Plenty of probation agents and sentencing judges may have a penchant for barring access to the Internet for certain convicted sex offenders, in such cases as sexual assault and child pornography. However, doing so in a knee-jerk fashion and without narrow tailoring violates a convicted person’s Due Process rights under the Fifth and Fourteenth Amendments to the United States Constitution.
Last month, New Jersey’s Supreme Court enunciated the issue as follows:
“[F]ederal courts, such as the United States Court of Appeals for the Third Circuit, have addressed Internet restrictions on supervised offenders with some frequency. Although the federal statute dealing with supervised release, 18 U.S.C.A. § 3583, is worded differently from New Jersey’s corollary CSL [community supervision for life] provisions, the principles governing the federal and state statutes are similar. Under federal law — as under state law — ‘the primary purpose of supervised release is to facilitate the integration of offenders back into the community rather than to punish them.’ … Moreover, conditions of supervised release under federal law must be ‘reasonably related’ to federal sentencing factors and must involve ‘no greater deprivation of liberty than is reasonably necessary’ to fulfill the statute’s purposes…'”

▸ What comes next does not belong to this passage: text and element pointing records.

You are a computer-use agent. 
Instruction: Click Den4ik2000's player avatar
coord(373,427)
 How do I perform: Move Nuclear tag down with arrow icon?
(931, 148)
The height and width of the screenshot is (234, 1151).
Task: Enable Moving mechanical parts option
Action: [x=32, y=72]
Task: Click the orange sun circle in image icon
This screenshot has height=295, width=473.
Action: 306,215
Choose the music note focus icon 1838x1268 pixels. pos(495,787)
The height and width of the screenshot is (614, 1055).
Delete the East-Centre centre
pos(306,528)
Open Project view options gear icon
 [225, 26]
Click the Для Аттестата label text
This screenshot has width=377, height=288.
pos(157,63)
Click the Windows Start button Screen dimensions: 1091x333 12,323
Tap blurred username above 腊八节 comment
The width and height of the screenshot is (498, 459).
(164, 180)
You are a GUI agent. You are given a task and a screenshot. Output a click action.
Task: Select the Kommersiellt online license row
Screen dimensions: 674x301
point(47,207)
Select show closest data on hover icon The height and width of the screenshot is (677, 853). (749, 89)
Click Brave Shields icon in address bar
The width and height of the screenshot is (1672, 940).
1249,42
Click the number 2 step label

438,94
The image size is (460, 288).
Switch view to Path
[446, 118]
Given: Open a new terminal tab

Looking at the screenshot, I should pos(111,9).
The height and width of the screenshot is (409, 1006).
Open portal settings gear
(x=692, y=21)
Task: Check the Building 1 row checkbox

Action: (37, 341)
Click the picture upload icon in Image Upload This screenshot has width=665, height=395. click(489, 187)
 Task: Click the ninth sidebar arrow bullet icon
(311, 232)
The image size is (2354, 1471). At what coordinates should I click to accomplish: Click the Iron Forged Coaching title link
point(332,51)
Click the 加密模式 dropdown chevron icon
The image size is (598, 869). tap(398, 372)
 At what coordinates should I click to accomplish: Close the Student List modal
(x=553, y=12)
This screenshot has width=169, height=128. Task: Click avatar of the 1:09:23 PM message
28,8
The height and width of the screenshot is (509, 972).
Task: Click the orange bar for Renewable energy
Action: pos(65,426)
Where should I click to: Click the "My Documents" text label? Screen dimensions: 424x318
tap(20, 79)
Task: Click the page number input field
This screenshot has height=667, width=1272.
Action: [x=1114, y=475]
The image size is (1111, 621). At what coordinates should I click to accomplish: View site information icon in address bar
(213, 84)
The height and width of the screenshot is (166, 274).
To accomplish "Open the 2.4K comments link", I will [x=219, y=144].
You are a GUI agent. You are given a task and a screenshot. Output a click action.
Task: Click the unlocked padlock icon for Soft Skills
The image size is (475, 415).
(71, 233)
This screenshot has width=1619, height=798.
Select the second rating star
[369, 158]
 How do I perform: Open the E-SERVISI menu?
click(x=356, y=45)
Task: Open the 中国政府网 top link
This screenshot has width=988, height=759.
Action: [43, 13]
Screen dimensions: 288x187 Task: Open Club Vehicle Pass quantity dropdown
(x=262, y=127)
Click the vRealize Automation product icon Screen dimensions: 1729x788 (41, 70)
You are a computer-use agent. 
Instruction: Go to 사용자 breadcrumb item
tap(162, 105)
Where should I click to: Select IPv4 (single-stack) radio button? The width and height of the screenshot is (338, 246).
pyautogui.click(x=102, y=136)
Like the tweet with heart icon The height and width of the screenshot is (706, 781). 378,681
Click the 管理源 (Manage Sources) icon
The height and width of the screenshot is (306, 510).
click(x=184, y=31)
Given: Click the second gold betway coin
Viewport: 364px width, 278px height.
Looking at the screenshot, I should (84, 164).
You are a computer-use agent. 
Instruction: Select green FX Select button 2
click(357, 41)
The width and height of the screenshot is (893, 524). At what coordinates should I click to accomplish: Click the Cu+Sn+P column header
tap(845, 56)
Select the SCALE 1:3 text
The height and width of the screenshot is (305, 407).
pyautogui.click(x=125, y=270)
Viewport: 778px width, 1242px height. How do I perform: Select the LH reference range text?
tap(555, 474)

J.I. v. New Jersey State Parole Board, __ A.3d __ 2017, WL 1057462 (N.J., March 21, 2017).
“Third Circuit cases recognize that access to the Internet is ‘essential in modern life for legitimate purposes of communication, commerce, and information-gathering,’ … and therefore an Internet-access condition of ‘supervised release must be supported by some evidence that the condition imposed is tangibly related to the circumstances of the offense, the history of the defendant, the need for general deterrence,’ or similar penological concerns.”
J.I. v. N.J. State Parole Bd.
“The Third Circuit has ruled that a ‘blanket ban’ is overbroad… Thus, even in child pornography cases, the Third Circuit has declined to deny an offender ‘access to email or benign internet usage when a more focused restriction, limited to pornography sites and images, can be enforced by unannounced inspections of material stored on [the offender’s] hard drive or removable disks.'”
At sentencing, most criminal defendants will be more concerned about minimizing their incarceration time than obtaining access to the Internet. However, what good is limiting active jail time only for the criminal defendant later to find himself or herself being prosecuted for using the Internet outside the scope of his or her sentence? Reduced Internet limitations during probation need to be addressed by the criminal defense lawyer at sentencing.